Nos EUA, os contratos futuros do petróleo bruto mergulharam para a casa dos US$ 20 pela primeira vez em mais de 12 anos na terça-feira (12), horas depois de a BP dizer que eliminaria mais 4.000 empregos, de a Petrobras reduzir seu plano de investimento e de a Petroliam Nasional alertar que enfrenta vários anos de dificuldade.

Morse, que escreveu em uma nota técnica em 9 de fevereiro que o petróleo poderia cair "talvez até a faixa de US$ 20 por um tempo", disse em Calgary, Canadá, na terça-feira, que o mundo agora encara um petróleo a US$ 20.
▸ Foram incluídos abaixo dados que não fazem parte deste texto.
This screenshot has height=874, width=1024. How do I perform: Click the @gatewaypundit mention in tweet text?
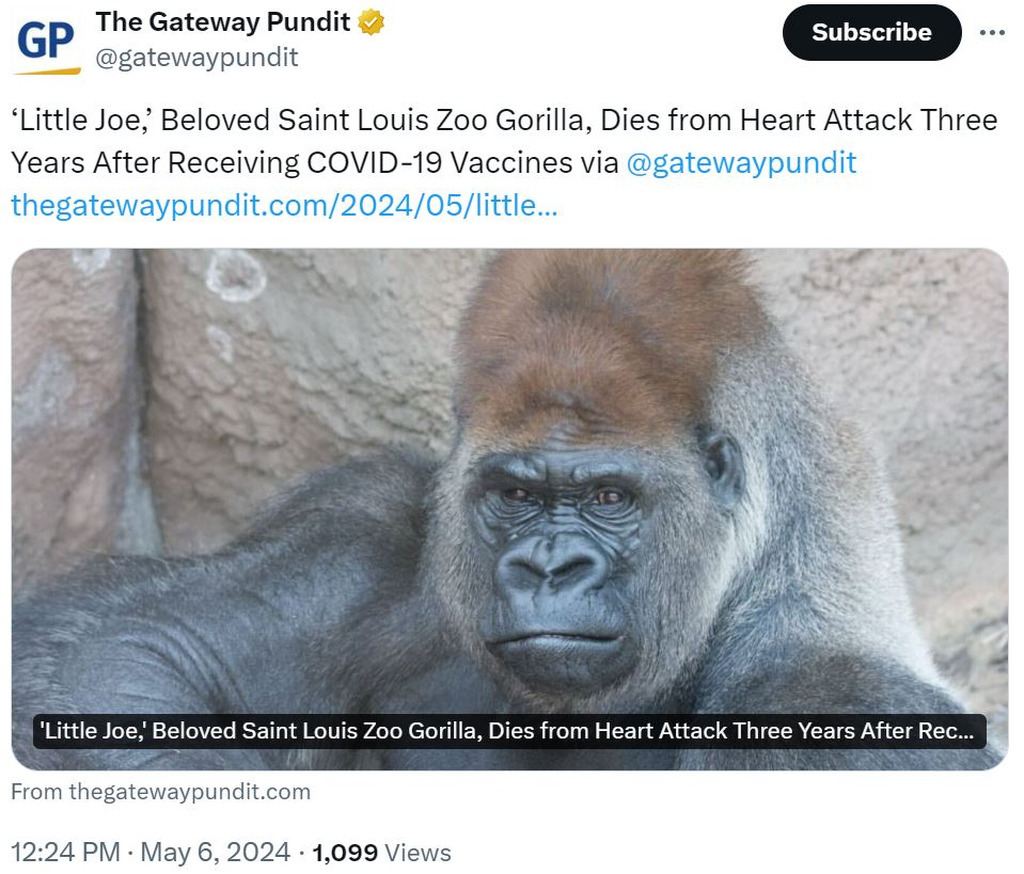click(741, 162)
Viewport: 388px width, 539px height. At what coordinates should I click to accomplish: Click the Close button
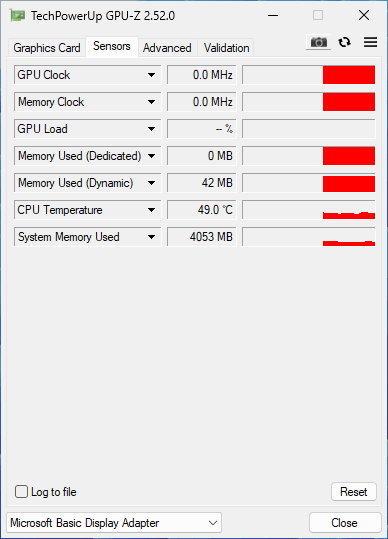[x=345, y=523]
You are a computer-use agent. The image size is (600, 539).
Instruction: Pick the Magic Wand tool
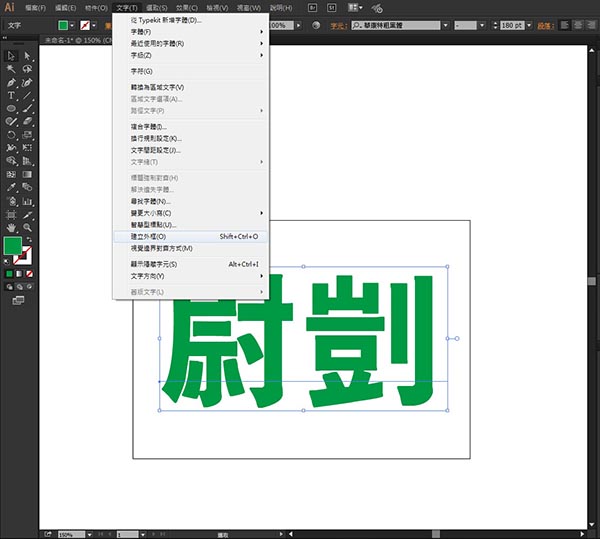[11, 69]
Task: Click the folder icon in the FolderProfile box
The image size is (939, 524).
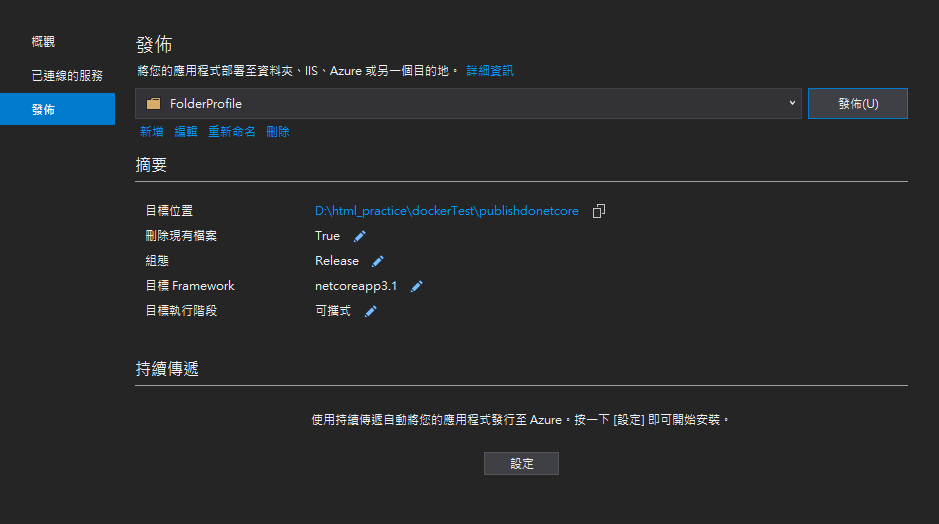Action: (153, 104)
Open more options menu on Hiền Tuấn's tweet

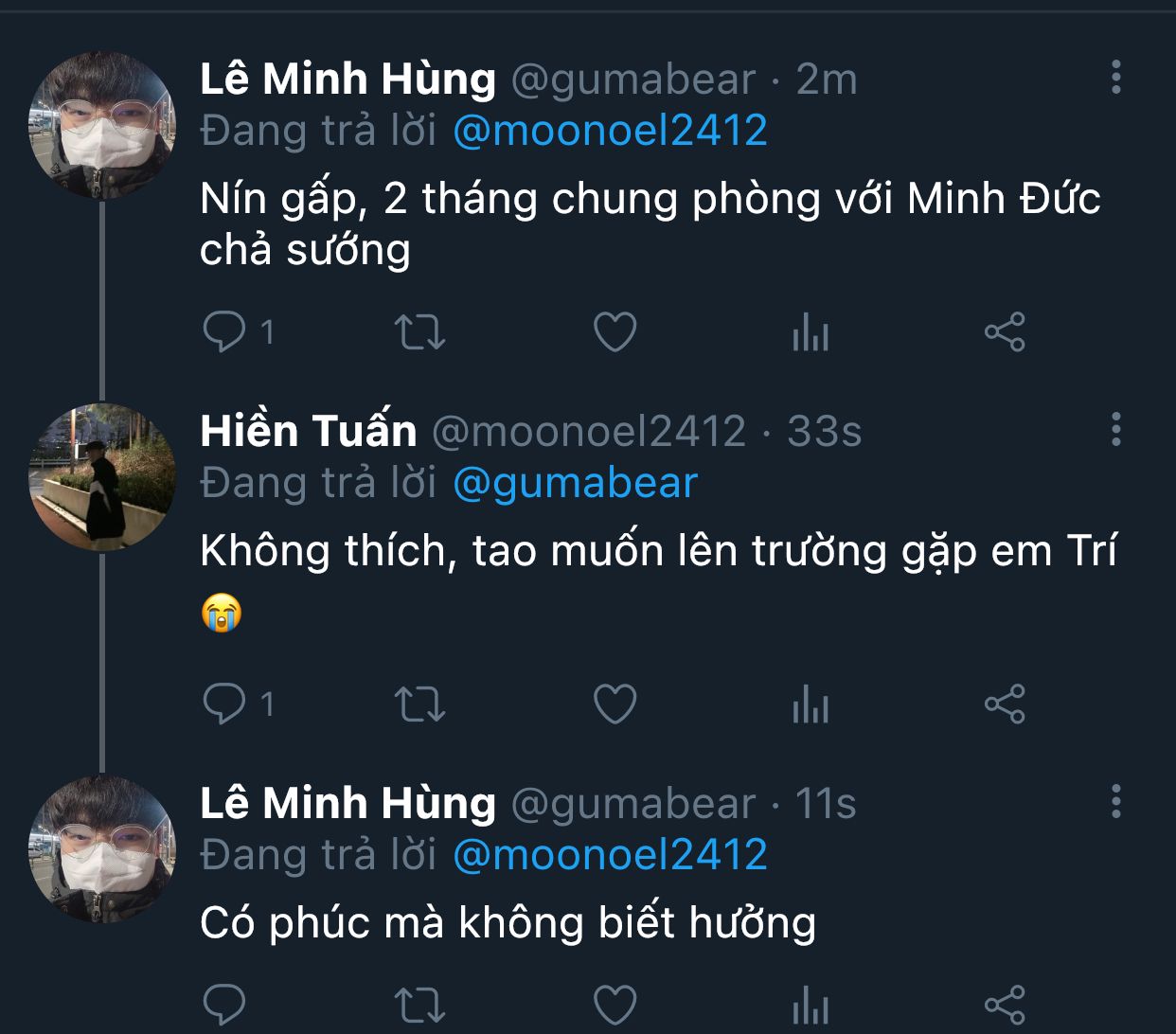(1116, 429)
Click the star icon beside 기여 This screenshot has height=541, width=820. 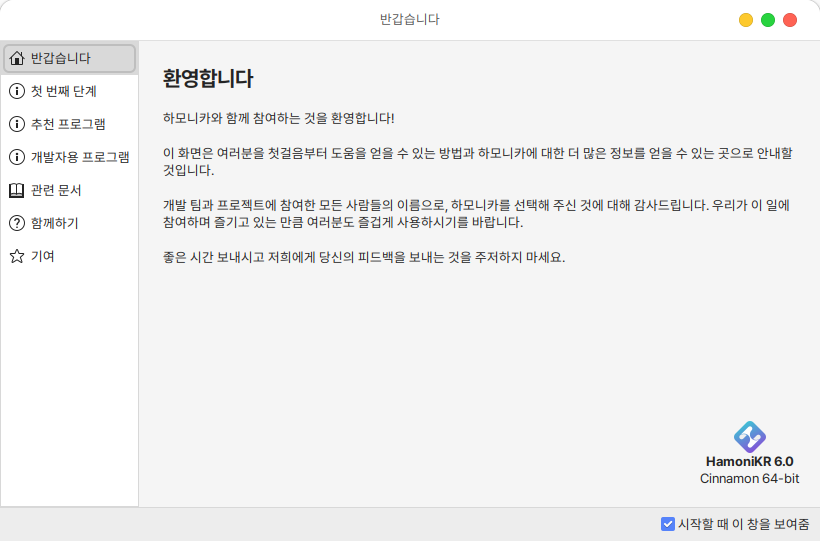pyautogui.click(x=17, y=256)
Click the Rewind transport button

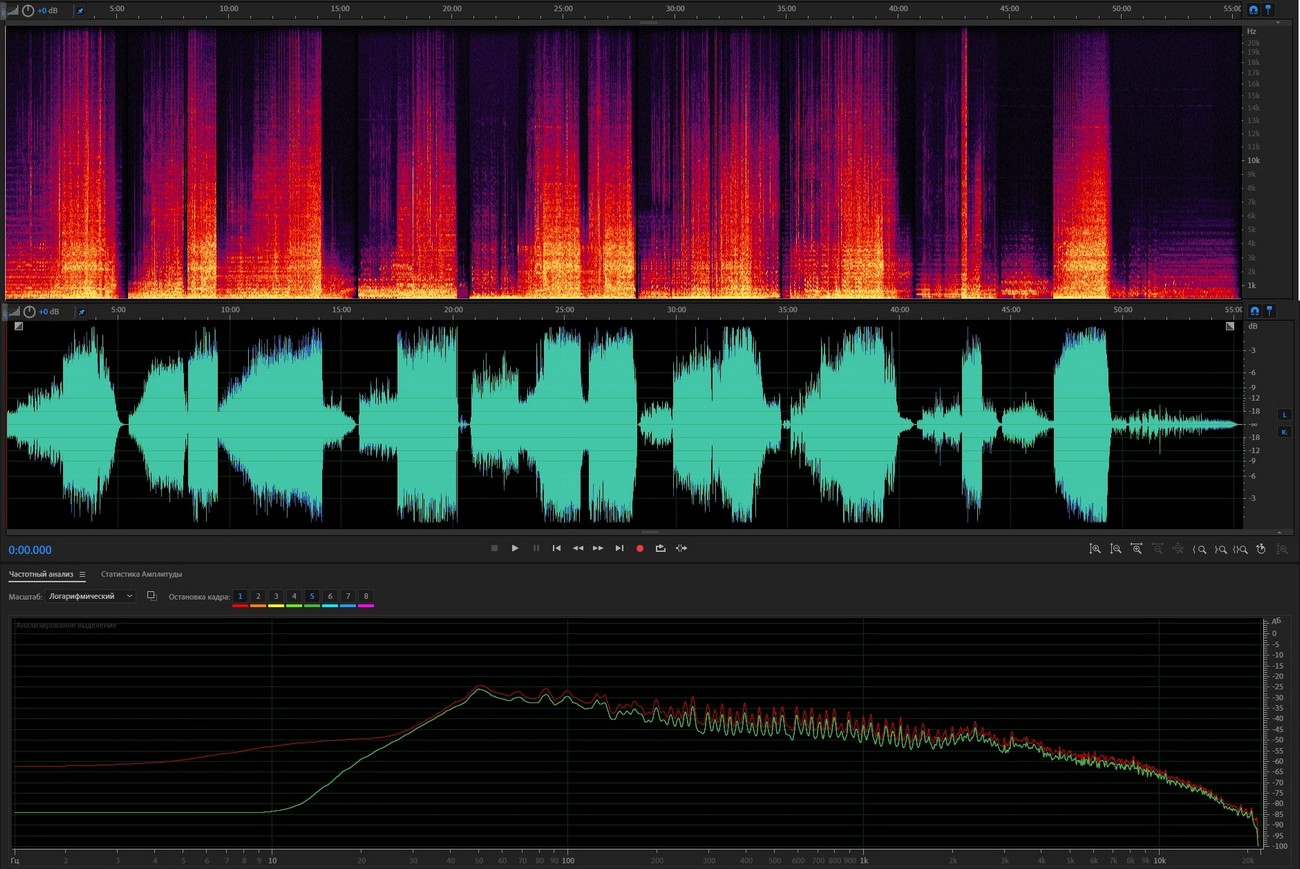[578, 548]
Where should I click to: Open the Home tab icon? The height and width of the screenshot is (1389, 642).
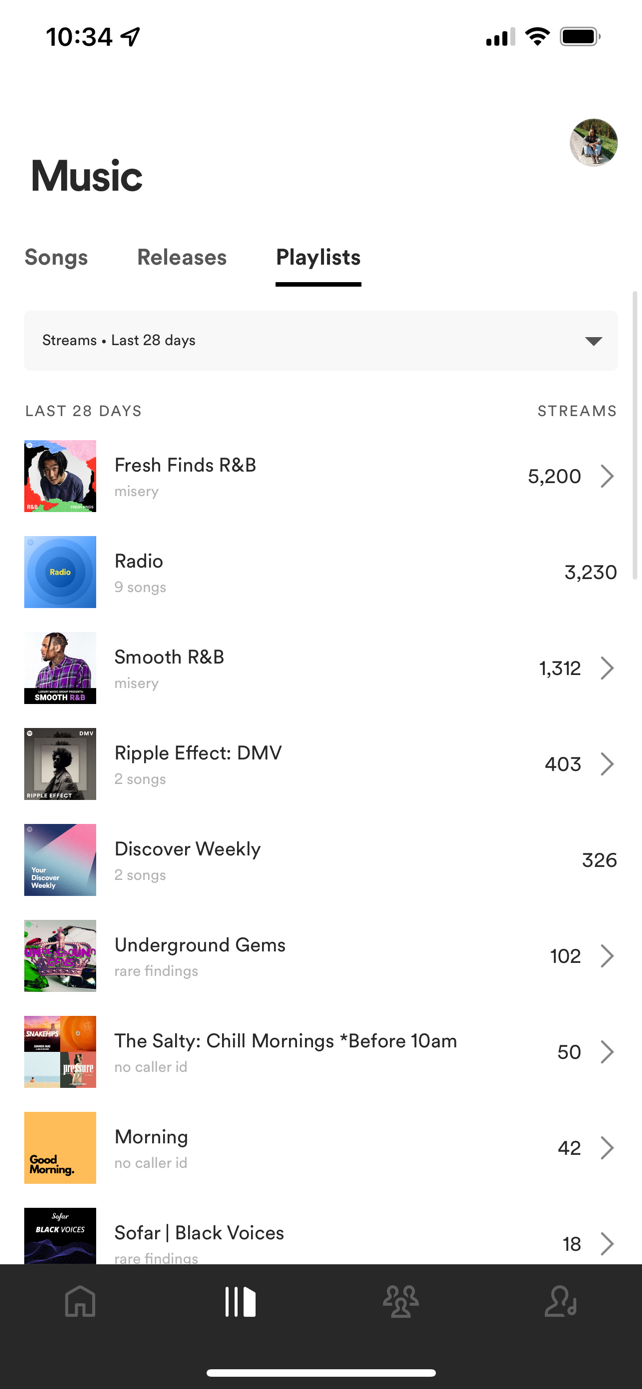[80, 1301]
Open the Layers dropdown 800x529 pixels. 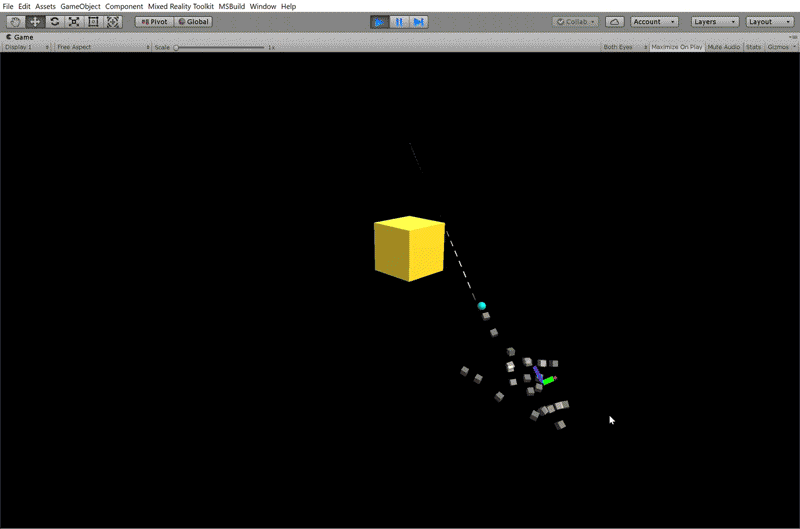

"O número US$ 20 é algo sobre o qual é preciso falar", disse Morse. "Se já se viu uma queda de US$ 10 e o WTI está sendo negociado pouco acima de US$ 30, a probabilidade é bastante grande. Os mercados de petróleo claramente não podem manter um preço abaixo do nível de US$ 30 por muito tempo. A pergunta é por quanto tempo mais".

O West Texas Intermediate chegou a cair para US$ 29,93 o barril antes de fechar em US$ 30,44 na terça-feira, nível mais baixo desde dezembro de 2003. Era negociado na manhã desta quarta-feira (13), em Londres, a US$ 30,79.

Desafios de financiamento

Os preços baixos poderiam causar problemas para as empresas petrolíferas dos EUA com cláusulas que especificam certas proporções de dívida e lucro ou cobertura de juros e tornarão ainda mais difícil a obtenção de financiamento para que continuem operando, disse Mark Sadeghian, diretor sênior do grupo de energia e commodities da Fitch Ratings.

Inundação de oferta

O Bloomberg Commodities Index atingiu o nível mais baixo desde 1991, pelo menos, porque a demanda das economias emergentes, que estão desacelerando, não consegue manter o ritmo devido à inundação de oferta gerada pelos investimentos feitos durante a alta dos preços, meia década atrás.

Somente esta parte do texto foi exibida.